2 Multi-source remote sensing image target recognition algorithm based on IoT vision

2.1 The logical design of the iVIOT

The intelligent vison IoT consists of four levels: visual perception layer, network layer and application layer, and storage layer. The structure model of the iVIOT is shown in Fig. 1.

Fig. 1
figure 1

The structure model of the iVIOT

The iVIOT uses wireless transmission and cloud storage technology to set infrared sensors and SAR radars in the visual perception layer of the iVIOT. The image information collected by the visual perception layer is transmitted to the application layer through the wireless network, and the application layer realizes accurate recognition of multi-source remote sensing image targets through three parts: feature extraction, image registration and target recognition of the data processing module [13]. During data processing, the data is synchronized to the network hard disk and the cloud storage of the iVIOT is realized. Users can access the stored data anytime and anywhere through various intelligent terminals to prevent the leakage and loss of target recognition data of remote sensing image, and improve the security and convenience of the iVIOT.

The visual perception layer mainly solves the data collection problem of the external physical world through various sensor devices. The perception layer of iVIOT acquires information captured by sensors through various images.
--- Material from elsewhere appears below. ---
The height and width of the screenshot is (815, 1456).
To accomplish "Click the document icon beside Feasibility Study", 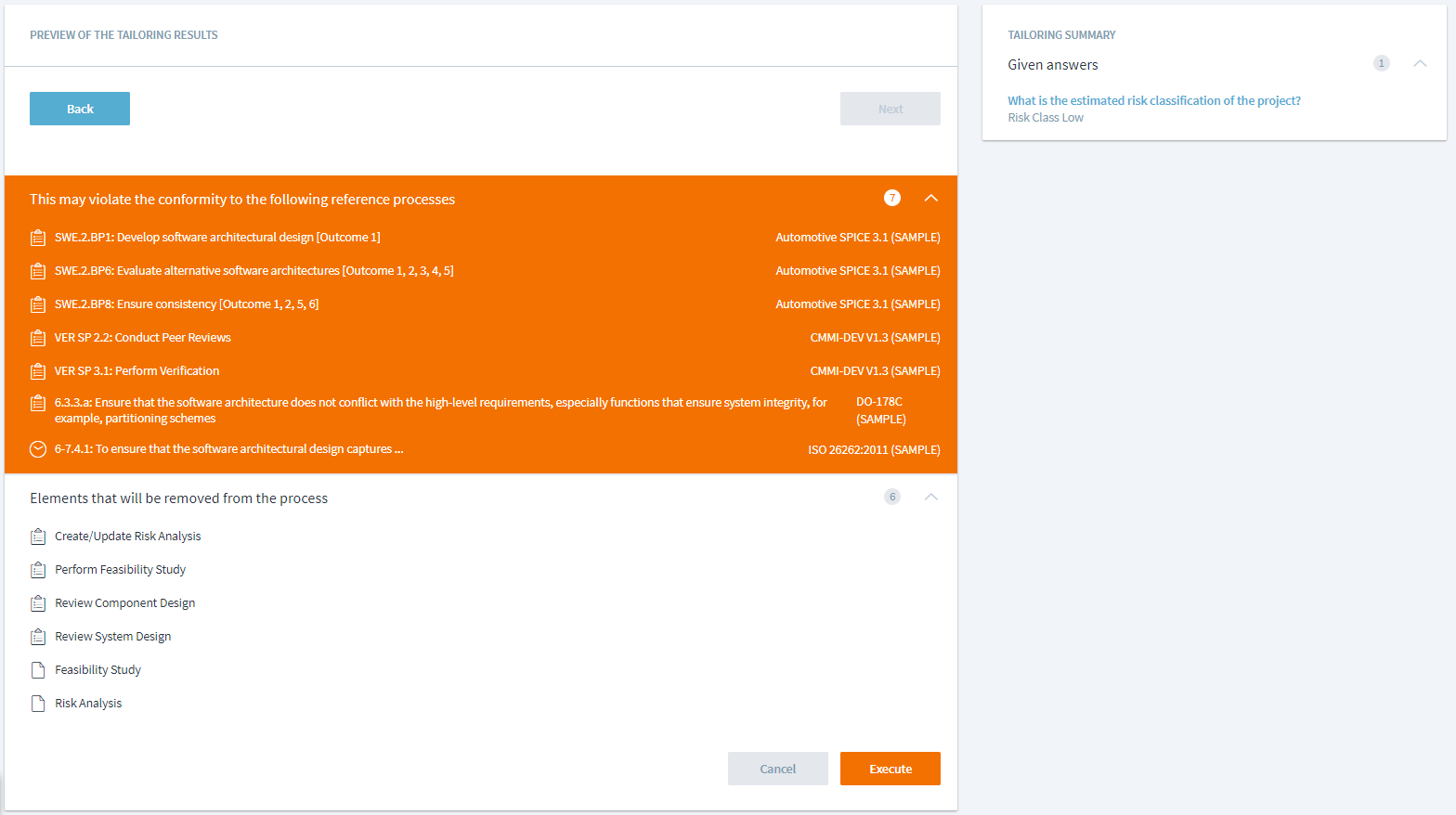I will pos(38,670).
Wi-Fi wireless network camera IPCAM is used as the information collection point, it is a device that transmits dynamic remote sensing images through the network [14], which can transmit local dynamic remote sensing images to the Internet via Wi-Fi, and which is convenient for users to view at any time.

IPCAM is a camera that collects and transmits dynamic video through a wireless network. It is designed based on user-friendly ideas. It is a new generation of video recording products that combine traditional cameras and network video technologies. It integrates video servers and cameras, wireless transmission and other technologies. It has built-in server and GUI, supports IE browsing mode, and can transmit video images based on TCP/IP protocol. Users can easily install at home, office, factory and any other places, access, configure, maintain and supervise through client video management software or log in to Web pages; where there is network coverage in the world, users can view the monitored target environment at any time through the local area network or the Internet. Without being restricted by time and space, users can view the dynamic remote sensing images of the target environment captured by infrared sensors and SAR radar anytime and anywhere.

2.2 Feature extraction of multi-source remote sensing image

Whether it is an optical remote sensing image or a SAR remote sensing image, the image is often deformed due to external factors, which will cause certain external interference to the target. When constructing multi-source and multi-feature vectors for target detection, some features that are not affected by noise, light, shadow, deformation, etc. should be added [15]. By extracting seven Hu invariant moments and three affine invariant moments, a feature vector of moment invariants is constructed for target detection in remote sensing images. Discretization defines the digital image as follows:

$${m}_{pq}=\sum_{x=1}^{M}\sum_{y=1}^{N}{x}^{p}{y}^{q}{I}^{^{\prime}}\left(x,y\right)$$
(1)
$${\mu }_{pq}=\sum_{x=1}^{M}\sum_{y=1}^{N}{\left(x-\overline{x }\right)}^{p}{\left(y-\overline{y }\right)}^{q}{I}^{^{\prime}}\left(x,y\right)$$
(2)

where, \(p,q=\mathrm{0,1},2,\cdots\). The moment invariant feature \({m}_{pq}\) will change with the change of the image, and the affine coefficient \({\mu }_{pq}\) will change with the rotation of the image.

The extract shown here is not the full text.